==== Source data ====

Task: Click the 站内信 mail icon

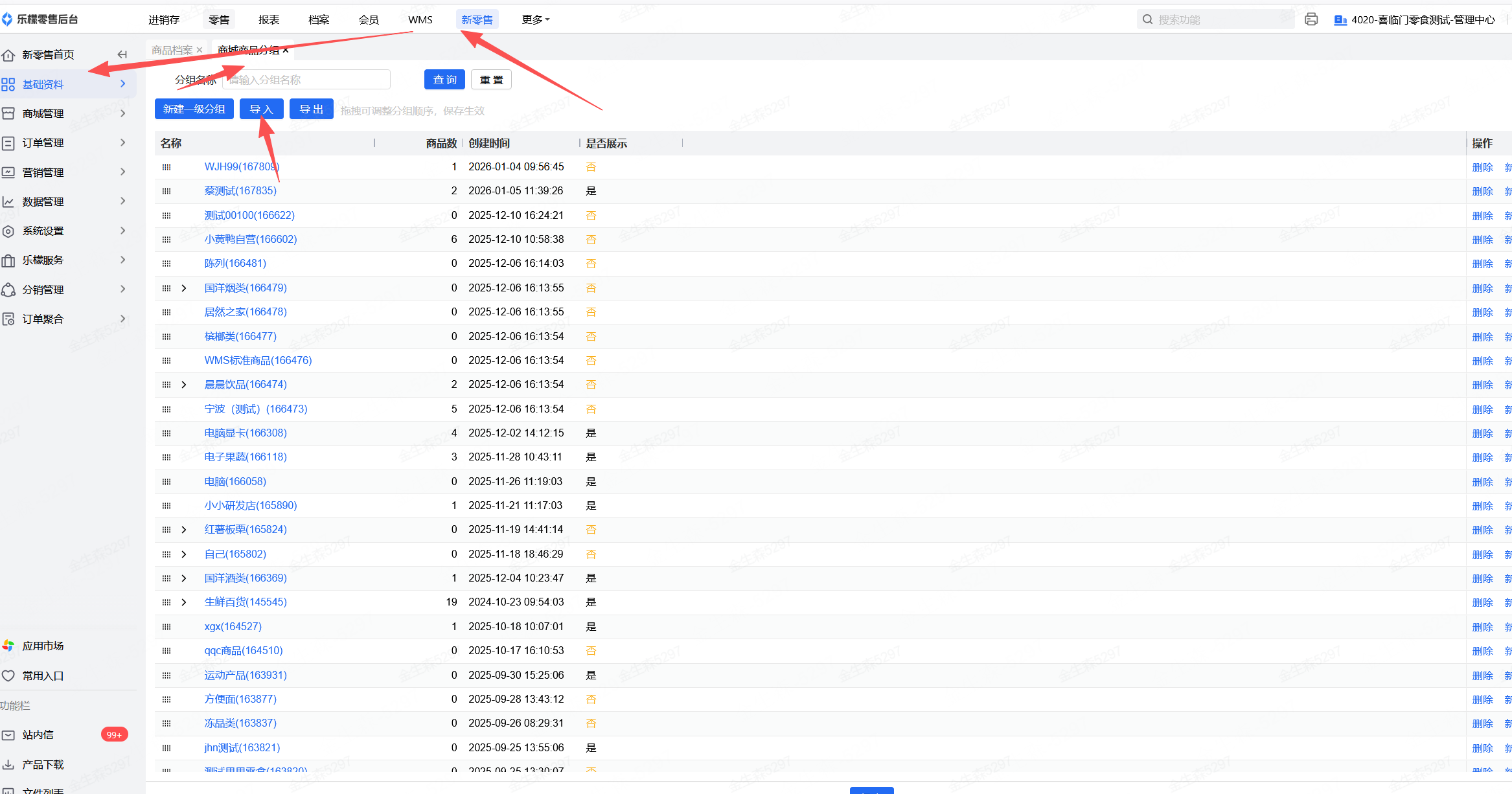Action: point(8,735)
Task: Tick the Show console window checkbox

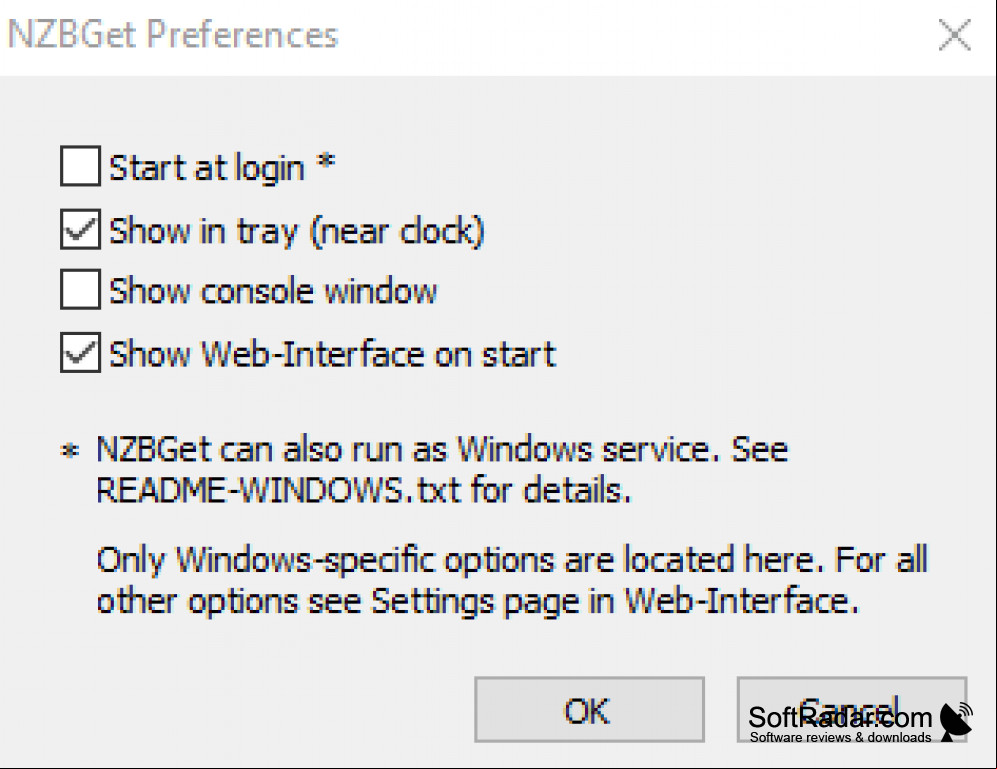Action: coord(80,289)
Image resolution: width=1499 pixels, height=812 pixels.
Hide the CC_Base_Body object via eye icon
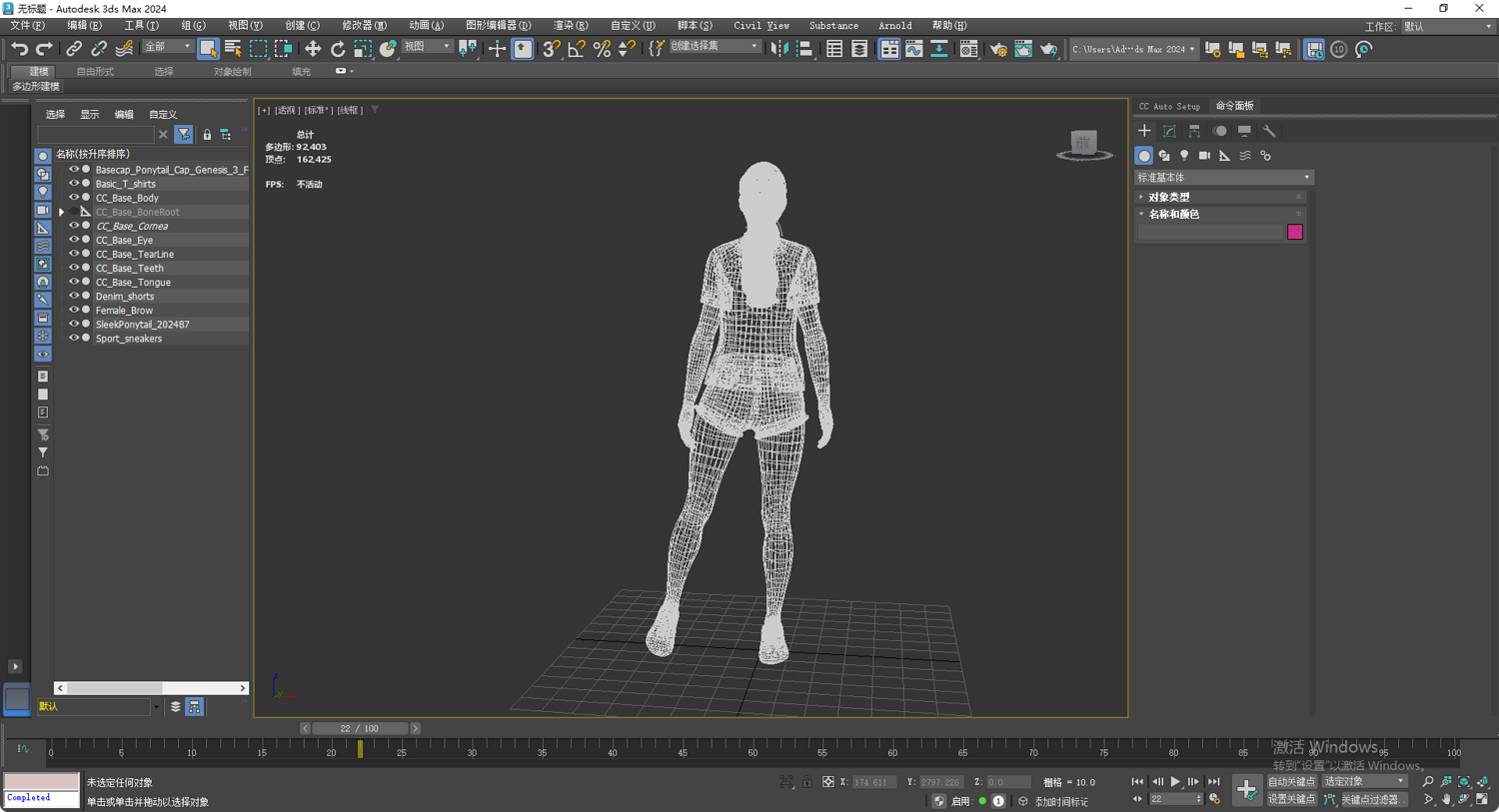pos(73,198)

====

** Instruction **
Retype all of the data above verbatim, leaving out the pictures.

** Right answer **
Task: Click the 站内信 mail icon

Action: point(8,735)
Task: Tick the Show console window checkbox

Action: coord(80,289)
Image resolution: width=1499 pixels, height=812 pixels.
Hide the CC_Base_Body object via eye icon
pos(73,198)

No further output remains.